Frôlant l’extinction, seule la distillerie Bologne en Guadeloupe conserva à l’époque quelques parcelles de cette canne très aromatique. En 2015, Bologne embouteille le premier Rhum monovariétal 100% canne noire, le fameux Black Cane. Elle enfonce le clou quelques années plus tard avec 2 cuvées 100% canne noire : un Rhum parcellaire nommé La Coulisse, puis un Rhum Brut de Colonne. Depuis, une autre distillerie de Guadeloupe, Montebello, lui a emboîté le pas en proposant une cuvée monovariétale de canne noire : le Zenga Black.
Et ailleurs ?
Le reste du monde n’est pas en reste lorsqu’il s’agit de proposer des Rhums monovariétaux. Si vous avez lu notre article retraçant l’histoire de la canne à sucre, vous savez à quel point c’est une plante globe-trotteuse. Il n’est donc pas rare de trouver des variétés endémiques partout entre les 2 Tropiques. Et entre canne à sucre endémique et Rhum monovariétal, il n’y a qu’un pas ! Ainsi, l’on rencontre des Rhums monovariétaux dans chaque région productrice de Rhum ou presque.

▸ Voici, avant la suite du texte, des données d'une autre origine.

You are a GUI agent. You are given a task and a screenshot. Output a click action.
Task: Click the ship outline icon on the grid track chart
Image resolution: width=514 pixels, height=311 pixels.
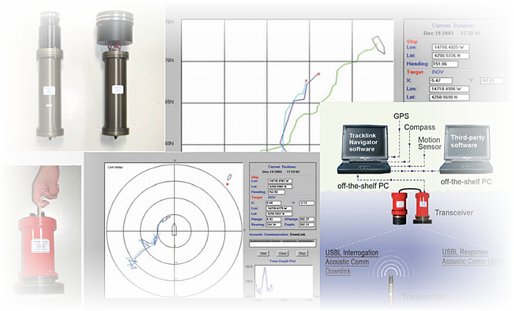click(x=378, y=45)
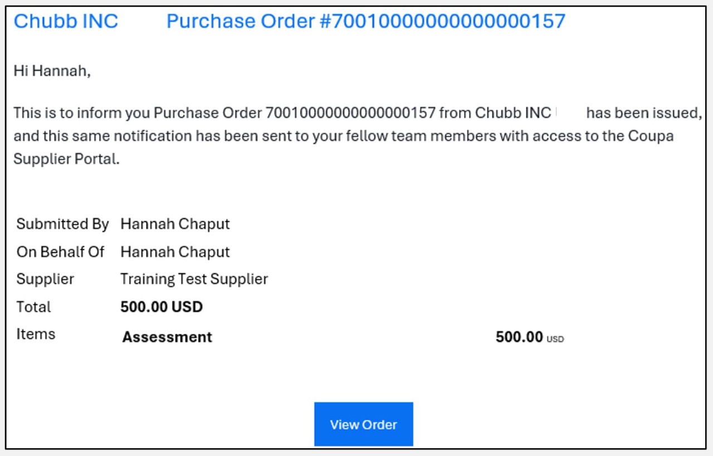Click the Chubb INC header title
713x456 pixels.
coord(66,21)
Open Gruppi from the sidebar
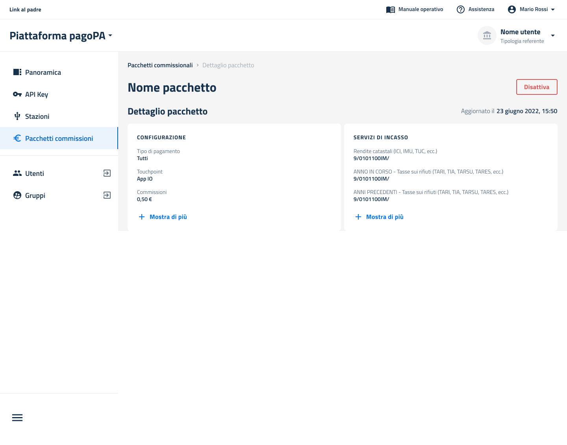Screen dimensions: 567x445 pyautogui.click(x=35, y=196)
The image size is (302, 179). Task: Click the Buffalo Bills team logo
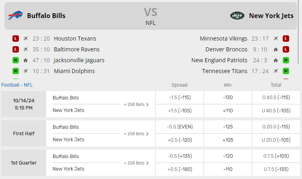[x=16, y=16]
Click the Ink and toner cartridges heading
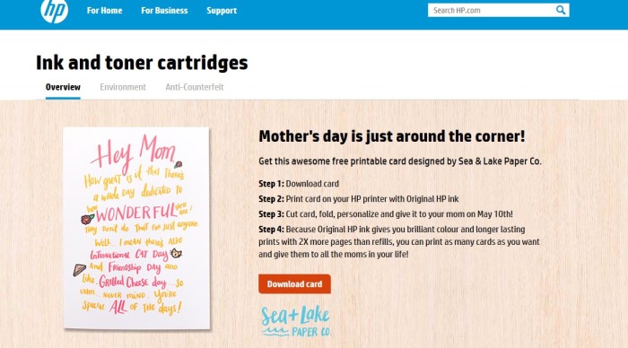Screen dimensions: 628x348 coord(142,63)
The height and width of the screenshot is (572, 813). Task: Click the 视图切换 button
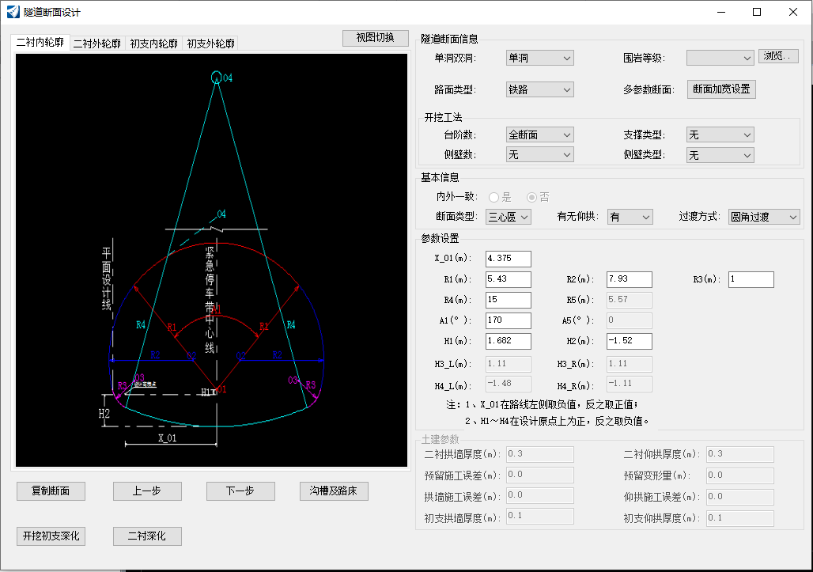[374, 38]
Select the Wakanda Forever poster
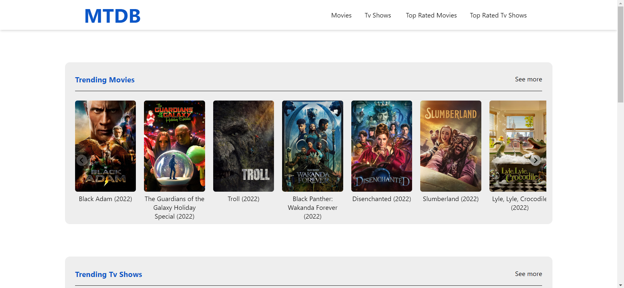This screenshot has width=624, height=288. click(312, 146)
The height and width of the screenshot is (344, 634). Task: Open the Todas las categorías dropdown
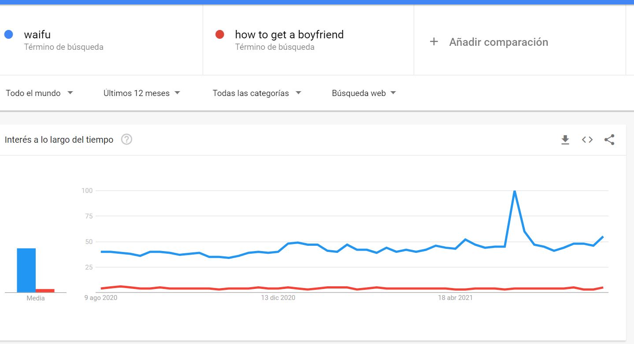pos(257,93)
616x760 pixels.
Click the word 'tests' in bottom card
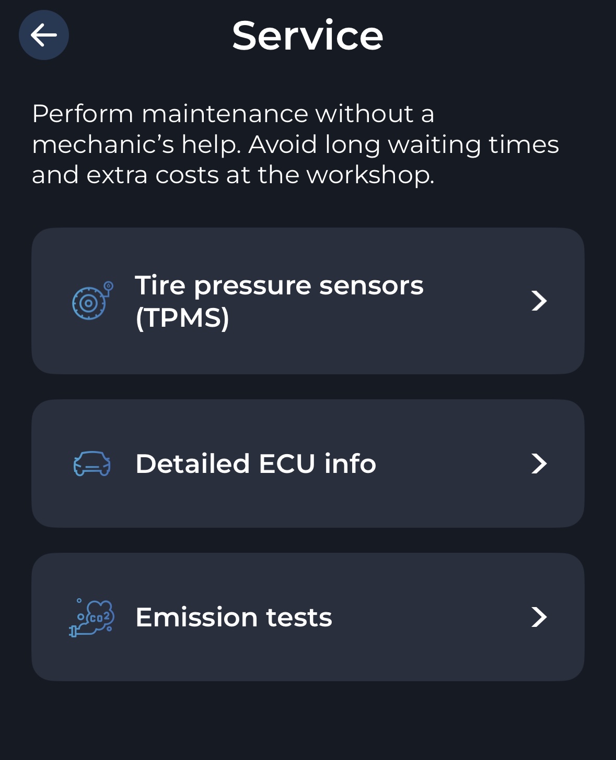pyautogui.click(x=299, y=617)
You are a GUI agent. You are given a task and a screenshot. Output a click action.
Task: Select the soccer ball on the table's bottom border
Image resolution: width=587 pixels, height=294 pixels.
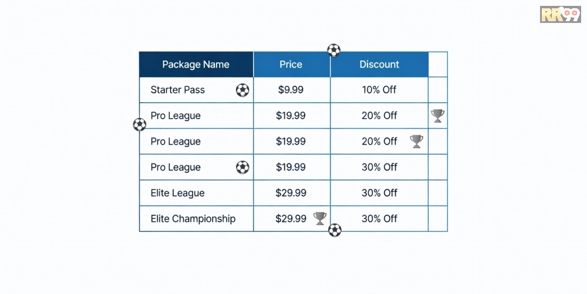335,230
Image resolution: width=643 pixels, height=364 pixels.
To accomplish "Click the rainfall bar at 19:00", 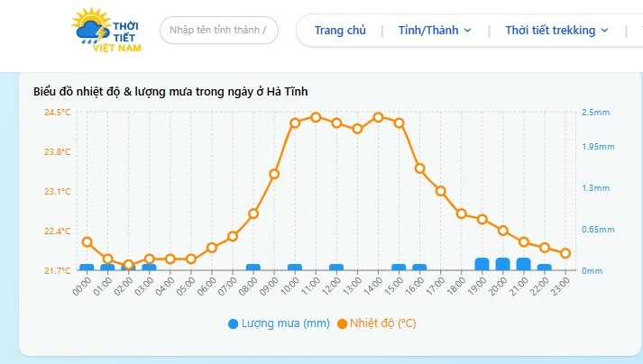I will (482, 264).
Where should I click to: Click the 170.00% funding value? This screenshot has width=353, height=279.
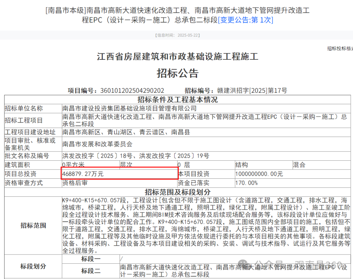[246, 183]
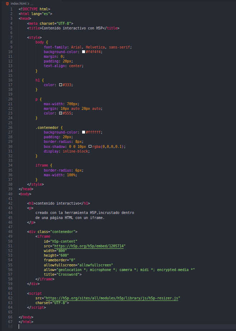Viewport: 236px width, 331px height.
Task: Click the opening body tag on line 40
Action: [x=25, y=194]
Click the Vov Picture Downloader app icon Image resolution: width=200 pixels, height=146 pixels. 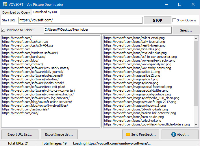(5, 4)
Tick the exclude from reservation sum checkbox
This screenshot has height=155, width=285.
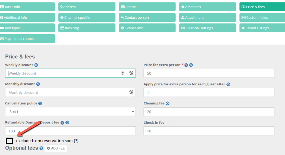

En Afrique du Sud, la distillerie Mhoba a fait beaucoup parler d’elle ces dernières années, notamment parce qu’une seule variété de canne sert à élaborer ses Rhums : la canne Nkomazi. Idem pour la Polynésie Française qui cultive et entretient des variétés endémiques, au premier rang desquelles la canne O’Tahiti. Enfin, le Sud-Est asiatique a aussi son mot à dire dans le domaine puisque la Distillerie d’Indochine, au Vietnam produit exclusivement des Rhums monovariétaux depuis sa création en 2018.
Et ce n’est que le début ! Avec l’essor de la catégorie Rhum dans son ensemble et la maîtrise croissante du sujet par les dégustateurs, nul doute que les Rhums monovariétaux n’en sont qu’au début d’une longue et belle aventure !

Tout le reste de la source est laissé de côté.